Indignation resumed. “And you haven’t considered reporting it!”

“We will, we will, and meanwhile we won’t have harmed it. We figured somebody—a news agency, a scientific institution, whatever—would pay well to be told about it. Contract drawn up beforehand, payment on proof of truthfulness. Same as selling any other information. Information’s really the one universal currency.”

Anger gave way to a certain sympathy. She wished it were not she who must dash his hopes to the ground. “I’m afraid we— can’t keep the secret for you. Not ethically.”

Dzesi snarled.

Hebo shushed her. Astonishingly good-humored, he responded: “Luck of the draw. Can’t win ’em all. Though I do already have a couple of notions about deals that could maybe be made—” He finished his drink. “Hey, let’s knock this off. Stay a while, why don’t you? We’ll help you set up your camp. We’ll show you around.

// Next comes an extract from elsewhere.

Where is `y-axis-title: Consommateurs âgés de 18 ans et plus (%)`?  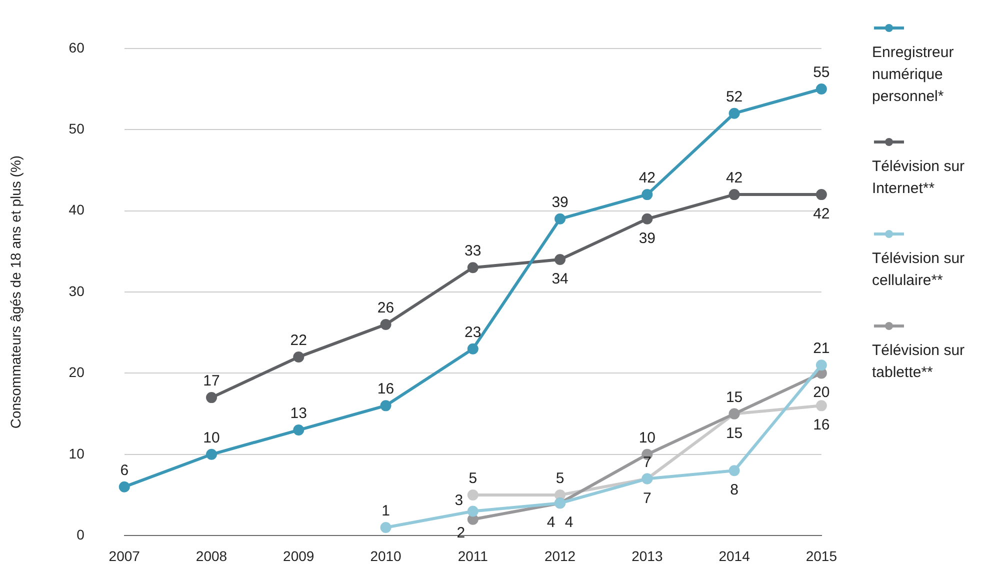 y-axis-title: Consommateurs âgés de 18 ans et plus (%) is located at coordinates (16, 292).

And then you can decide what to tell them at your base, other than that you’re safe and sound and having a good time.”

IV

Dinner became jolly, at any rate for the humans. Hebo kept an excellent larder. He poured the wine with a liberal hand and did most of the talking. Lissa soon had nothing against that, even after it became rather boastful. If half what he told was true, he’d had some fabulous adventures. And he had also absorbed considerable culture. Much of what he quoted or mentioned in passing was unfamiliar to her—who were Machiavelli, Hiroshige, Buxtehude?—but she didn’t think he was making it up. The worlds and histories were simply too manifold.

“Yep,” he ended, “we’d’ve been rescued plenty sooner if it hadn’t been for the squabbles back on the satellite.”

“That was a tense situation,” she said. “The rivalry between the Susaians and the Grib—I didn’t know it can get so bitter.”

“Actually, that didn’t cause most of the trouble,” Hebo explained. “Sure, those two breeds don’t get along, and it was a big mistake including several of both in the expedition. But they’re too different for any real, deadly feuding, let alone war. Nope,” he said, turning a bit philosophical, “I don’t expect there’ll ever be an interstellar war. Between species, that is. Inside a species, though—races, religions, tribes, factions—in this case, two Susaian creeds. Not that we humans are saints. We may be the worst of the lot.”

You might almost call him handsome, in a rough-hewn fashion, Lissa thought. “You must have a wide basis for comparison,” she murmured, “with all the roving you’ve done for—how long?”

“I was born about nine hundred years ago, Earth count.”

“What? But that’s amazing!” Minor scars and the like suggested his latest rejuvenation had been about twenty years back, which would put him biologically in his forties. He didn’t look it. “Why have I never heard of you before, at home on Asborg or anywhere else?”